- **Work order**: Could you give again exactly, and only, the lines from the one holding "Select the 3.5° optic beam icon" through the end of the data, both ends included, with pictures left out?

- **Supplied data**:
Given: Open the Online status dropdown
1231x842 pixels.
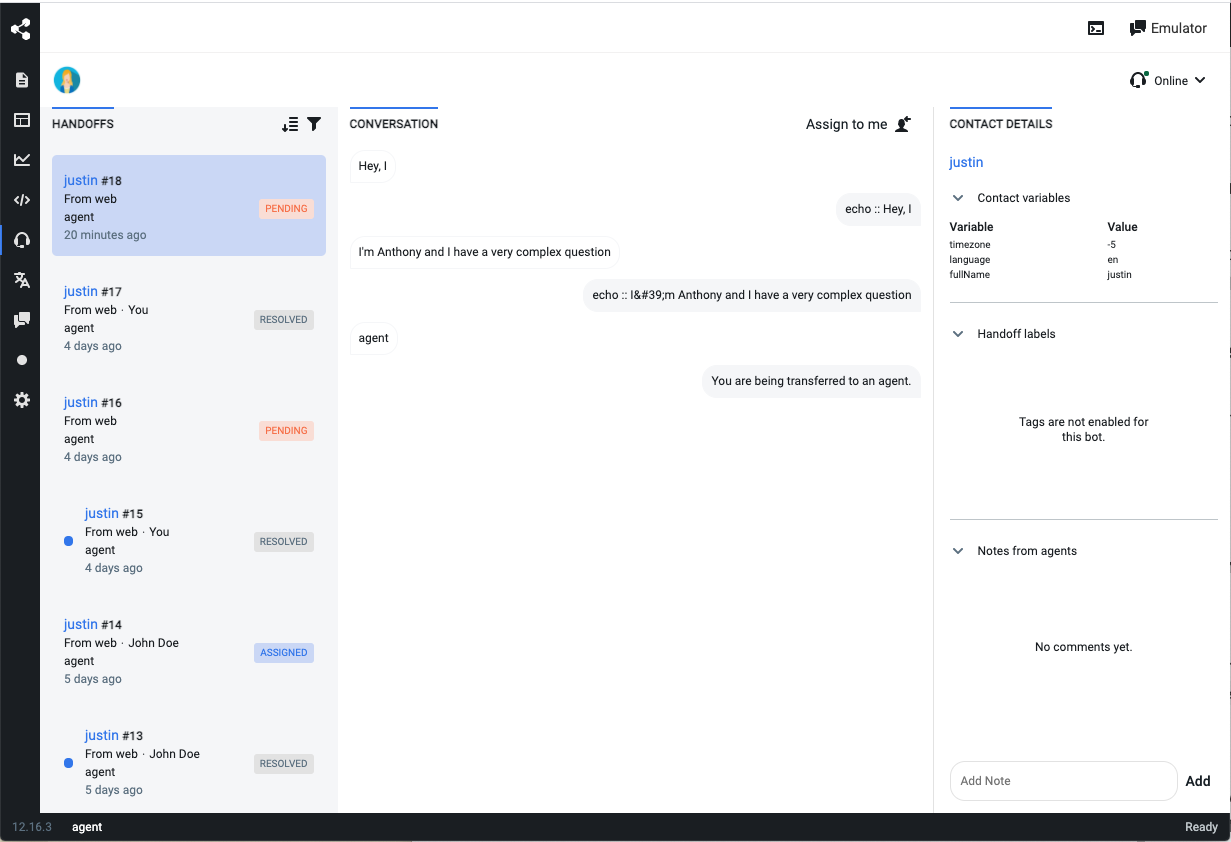Looking at the screenshot, I should tap(1168, 80).
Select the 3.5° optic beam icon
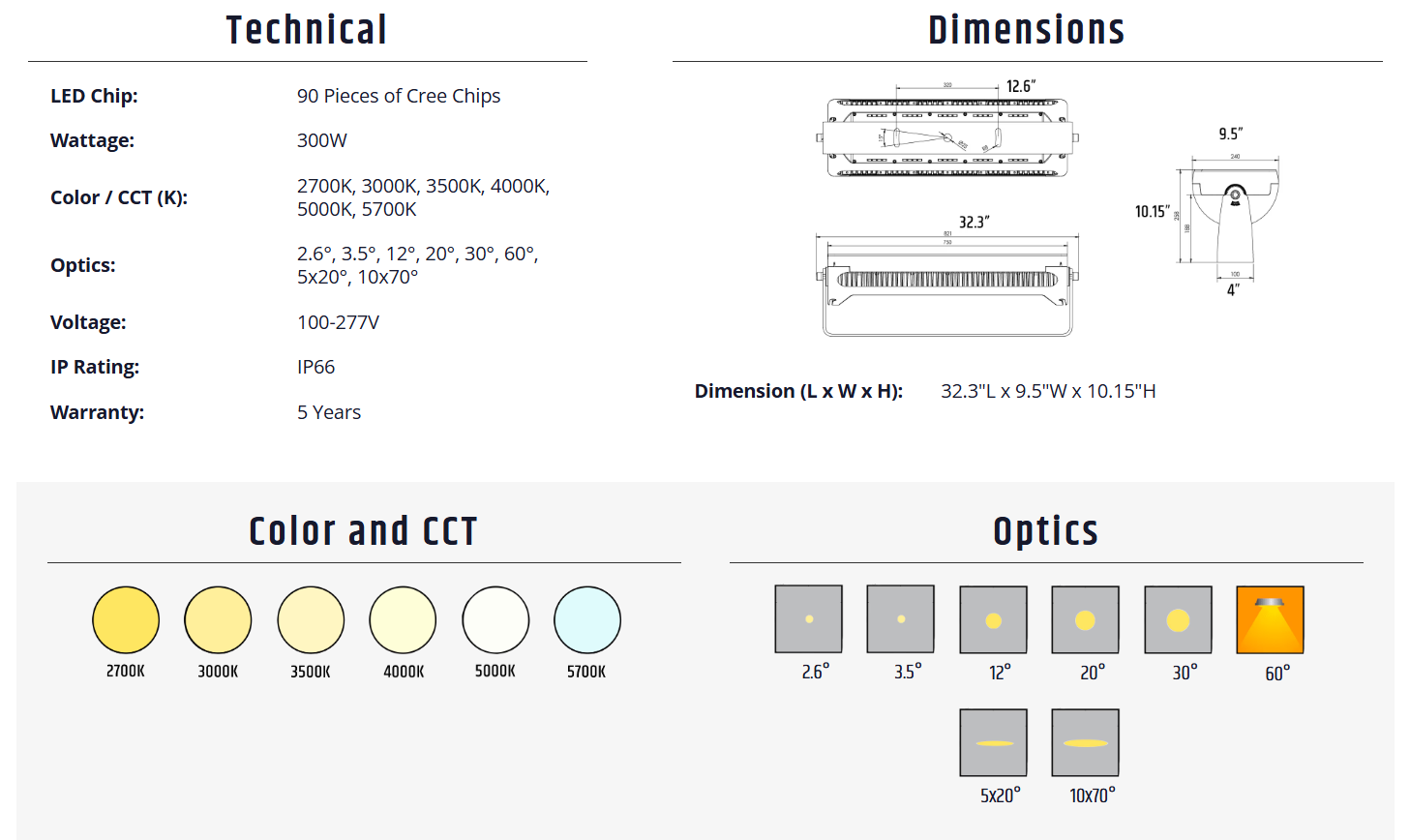 point(900,618)
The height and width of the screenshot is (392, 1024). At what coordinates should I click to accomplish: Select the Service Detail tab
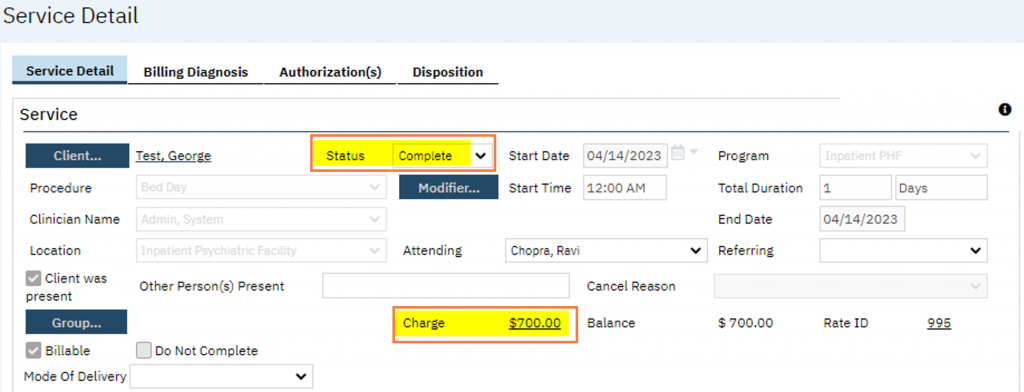(x=70, y=71)
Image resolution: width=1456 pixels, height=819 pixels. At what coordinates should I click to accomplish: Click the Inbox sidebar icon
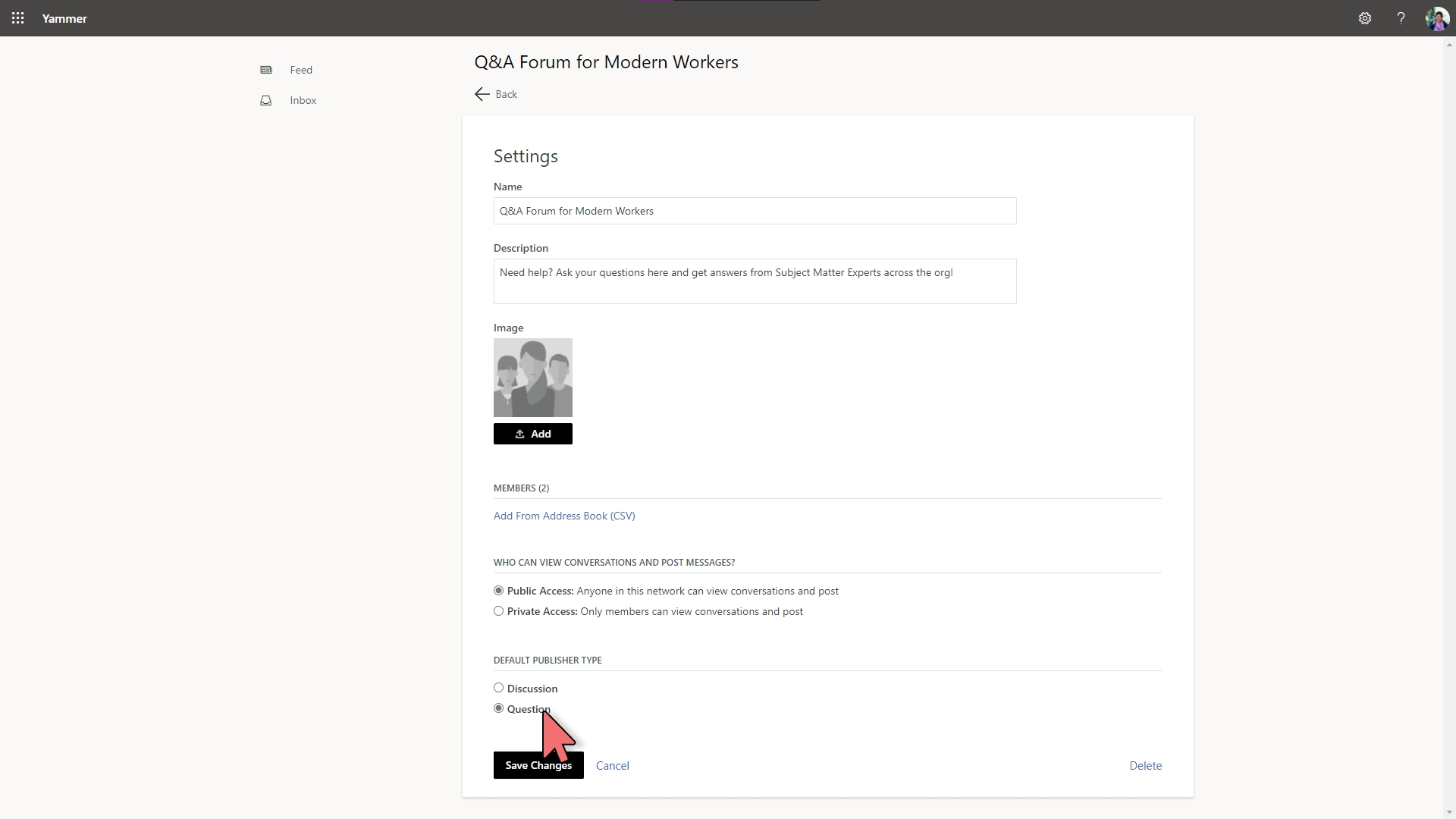266,100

- **Solution for this exercise**:
Select the 3.5° optic beam icon
 point(900,618)
The height and width of the screenshot is (392, 1024). At what coordinates should I click to accomplish: Select the Service Detail tab
(x=70, y=71)
Image resolution: width=1456 pixels, height=819 pixels. At what coordinates should I click to accomplish: Click the Inbox sidebar icon
266,100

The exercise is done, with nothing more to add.